As she made these claims, her microphone cut off. She continued without it.
"Nuclear power plants are harmful, they are accompanied by radioactive emissions. Citizens! You are now being told a lie! Hearings must be accompanied by basic information! You must understand that apart from the NPP, you have other opportunities, you have the opportunity to develop other types of electricity. They will be no less powerful, no less effective, but safer!"
Aleksandr Klepikov, the deputy director of Kazakhstan's Scientific and Technical Center for the Safety of Nuclear Technologies, also participated in the public discussion in Ulken. He is not against the construction of the NPP, but says there is a range of issues to be taken into account.

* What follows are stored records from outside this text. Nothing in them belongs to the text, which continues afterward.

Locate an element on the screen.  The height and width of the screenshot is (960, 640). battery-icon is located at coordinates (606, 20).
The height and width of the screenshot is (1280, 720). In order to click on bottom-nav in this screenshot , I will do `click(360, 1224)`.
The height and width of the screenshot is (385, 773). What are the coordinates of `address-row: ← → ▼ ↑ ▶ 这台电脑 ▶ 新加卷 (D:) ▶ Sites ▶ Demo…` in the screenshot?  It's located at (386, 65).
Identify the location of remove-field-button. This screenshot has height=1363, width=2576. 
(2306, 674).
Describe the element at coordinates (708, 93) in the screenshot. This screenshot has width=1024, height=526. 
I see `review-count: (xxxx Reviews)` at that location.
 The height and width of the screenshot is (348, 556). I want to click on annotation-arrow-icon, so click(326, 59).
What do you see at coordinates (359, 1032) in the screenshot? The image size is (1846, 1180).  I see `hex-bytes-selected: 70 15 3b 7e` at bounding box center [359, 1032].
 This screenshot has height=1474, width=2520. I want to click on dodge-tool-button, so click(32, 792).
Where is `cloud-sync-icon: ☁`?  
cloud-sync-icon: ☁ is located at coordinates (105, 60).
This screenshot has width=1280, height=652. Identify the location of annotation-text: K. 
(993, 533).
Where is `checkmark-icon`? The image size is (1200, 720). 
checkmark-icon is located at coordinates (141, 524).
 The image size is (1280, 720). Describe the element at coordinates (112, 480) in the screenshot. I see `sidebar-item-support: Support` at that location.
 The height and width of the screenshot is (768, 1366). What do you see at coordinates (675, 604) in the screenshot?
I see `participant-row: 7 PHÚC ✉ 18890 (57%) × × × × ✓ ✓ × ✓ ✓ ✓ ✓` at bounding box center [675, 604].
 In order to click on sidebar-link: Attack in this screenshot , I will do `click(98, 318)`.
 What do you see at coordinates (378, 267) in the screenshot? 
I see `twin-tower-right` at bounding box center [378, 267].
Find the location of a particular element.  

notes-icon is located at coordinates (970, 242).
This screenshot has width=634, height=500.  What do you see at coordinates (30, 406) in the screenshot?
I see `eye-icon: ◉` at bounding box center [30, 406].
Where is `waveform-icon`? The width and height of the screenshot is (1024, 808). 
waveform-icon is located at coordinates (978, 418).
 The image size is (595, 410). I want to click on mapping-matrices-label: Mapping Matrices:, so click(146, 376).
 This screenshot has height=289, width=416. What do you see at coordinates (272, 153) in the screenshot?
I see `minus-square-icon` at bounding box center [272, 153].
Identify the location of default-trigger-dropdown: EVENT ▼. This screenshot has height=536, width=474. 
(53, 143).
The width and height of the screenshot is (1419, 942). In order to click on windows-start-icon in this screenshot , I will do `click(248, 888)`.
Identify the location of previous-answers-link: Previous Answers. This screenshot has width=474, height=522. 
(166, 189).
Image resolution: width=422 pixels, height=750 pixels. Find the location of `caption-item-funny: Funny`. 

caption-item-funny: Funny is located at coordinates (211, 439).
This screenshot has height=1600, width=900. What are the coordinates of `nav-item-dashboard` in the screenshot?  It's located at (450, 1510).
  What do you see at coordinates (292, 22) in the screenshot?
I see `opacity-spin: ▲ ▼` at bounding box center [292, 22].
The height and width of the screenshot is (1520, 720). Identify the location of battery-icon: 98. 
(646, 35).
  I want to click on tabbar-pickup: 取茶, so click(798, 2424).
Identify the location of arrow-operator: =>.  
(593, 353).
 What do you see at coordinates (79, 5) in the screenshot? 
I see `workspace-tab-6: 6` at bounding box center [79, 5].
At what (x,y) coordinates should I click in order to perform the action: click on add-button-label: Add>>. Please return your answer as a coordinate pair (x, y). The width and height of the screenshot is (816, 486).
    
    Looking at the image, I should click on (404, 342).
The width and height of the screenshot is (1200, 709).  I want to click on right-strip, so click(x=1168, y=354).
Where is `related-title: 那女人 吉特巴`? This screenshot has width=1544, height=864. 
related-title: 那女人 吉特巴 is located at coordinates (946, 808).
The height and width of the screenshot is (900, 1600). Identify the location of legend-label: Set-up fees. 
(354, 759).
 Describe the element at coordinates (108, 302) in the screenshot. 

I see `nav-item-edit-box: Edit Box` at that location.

"Building a nuclear power station is expensive, it takes a long time for the facility to pay for itself," Klepikov said. "When the Japanese conducted a study on the possibility of building a nuclear power plant in Kazakhstan, they asked, 'What is the industrial development plan?' This would show that we have not only a source of energy, but also enough consumers for the NPP to operate efficiently."
"Kazakhstan," Klepikov said, "could not answer this question."
Kazakh Deputy Energy Minister Zhandos Nurmagambetov told journalists in Astana that, "before the station is built, a feasibility study and environmental impact assessment will be done, and the opinions of all interested parties will be collected."
But many in Kazakhstan feel the construction of an NPP is a done deal for the government and that far more depends on its decision than the prospects for locals of a small village on the banks of the Balkhash.